The second engineer, two Sri Lankan passengers, two Sicilian men and an unknown victim were initially recovered from the wreck. Two corpses were recovered later. Six of the seven casualties were in three compartments of the second carriage, the one that hit the building.

30 other passengers were injured, five of whom were in critical condition.

===Casualty list===
- Saverio Nania, 45-year-old train engineer from San Filippo del Mela, Messina
- Giuseppina Manmana, 22-year-old from Sicily living in Ludwigsburg, Germany
- Placido Caruso, 76-year-old from Messina
- Stefano La Malfa, 51-year-old from Milazzo
- Abdelhakim Miloudi, 75-year-old from Morocco living in Messina
- Fatima Fauhreddine, 59-year-old, Miloudi's wife
- Alì, 33-year-old, Miloudi's son
- Larbi, 35-year-old, Miloudi's son

==Inquiry==

The derailment, according to the first Polizia Ferroviaria survey, was caused by a critical failure of a switch. Initial reports blaming the accident on bridge collapse were found erroneous. The hypothesis of a bogie failure was considered and rejected by railway technicians. Bogies underwent a periodic check just one month before, and achieved just 6 thousand kilometers after the routine checks. Two inquiries, a technical one and a judiciary one, were set up. Many engineers serving on the line were questioned by railway police; most of them reported (as some of them did before the accident to supervisors) anomalous shocks and quivering around the switches near the Semenzara bridge. These early reports alerted the local chief technician, who stressed the need for a line check with the national administration. This led to maintenance works on the line, which were completed just three days before the accident, bringing the speed limit back to 120 km/h from the temporary limit of 60 km/h.

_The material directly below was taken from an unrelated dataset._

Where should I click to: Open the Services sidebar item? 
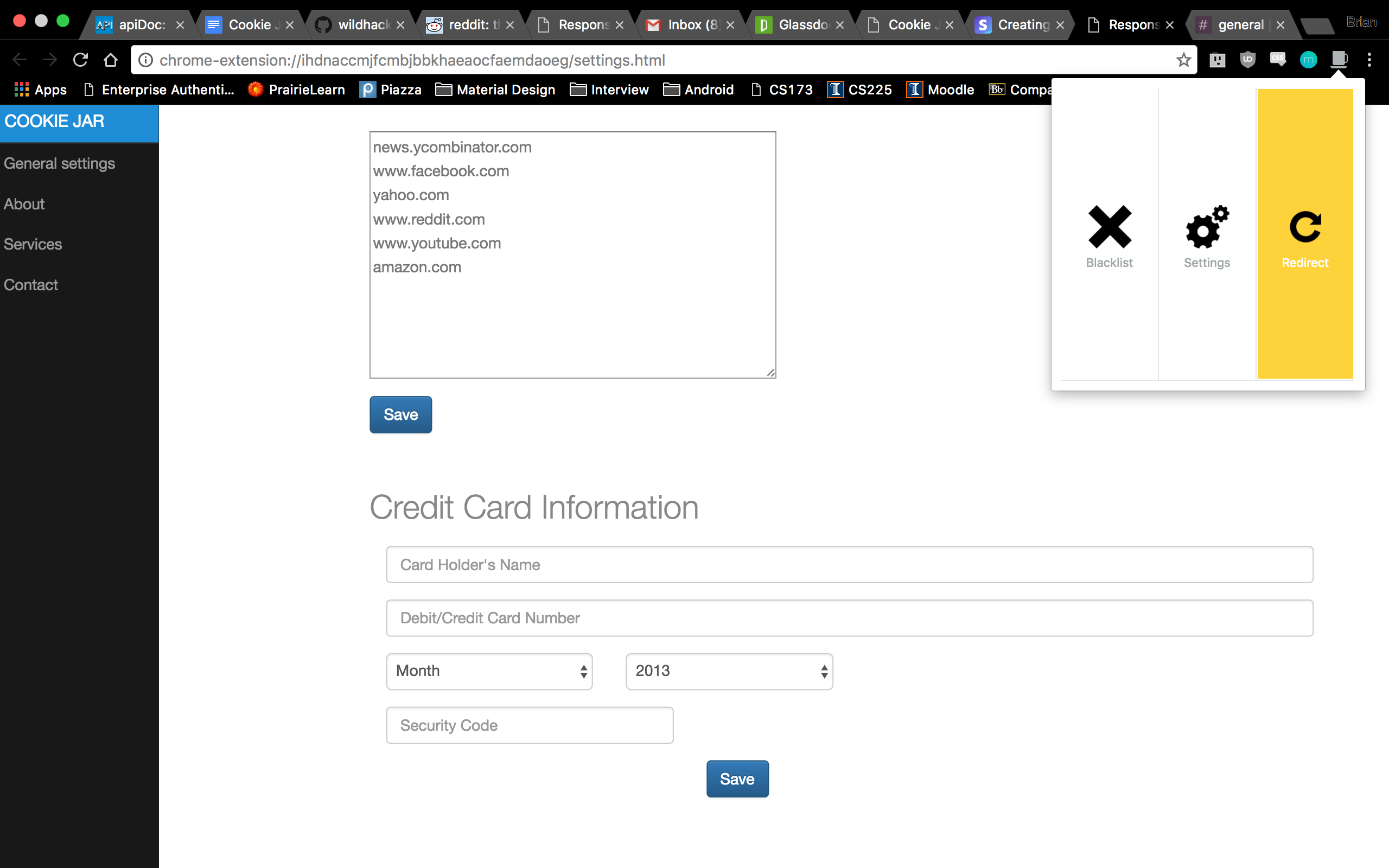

Concetta Crescenti, wife of the deceased engineer Nania, told the inquirers that her husband frequently complained to her about the wobbling while crossing that area. Maintenance works found and fixed many problems in the old railway equipment, including some broken wooden sleepers and rail misalignment.

==Aftermath==
Since the line was only equipped with a single track, daily traffic between Palermo and Messina was disrupted for several days. Skid signs were recorded on the rails meters before the derailment, pointing to a sub-optimal condition of the rails. Ferrovie dello Stato suspended its advertising campaign in the days following the tragedy. The train wreckage was left at the track side until 2004, when Police removed the seals protecting evidences and the engine, along with three coaches, was moved in a nearby location, and is still there.

==Previous accidents==
In 1978 the same passenger train had been involved in another disaster, in Murazze di Vado. The Freccia della Laguna trampled another train and fell into a ravine, killing 42 and wounding 120.

On 15 June 1969 two trains collided head-on in the nearby rail tunnel of Galleria Sant'Antonio, in the nearby town of Barcellona, just 20 kilometers away, killing twenty.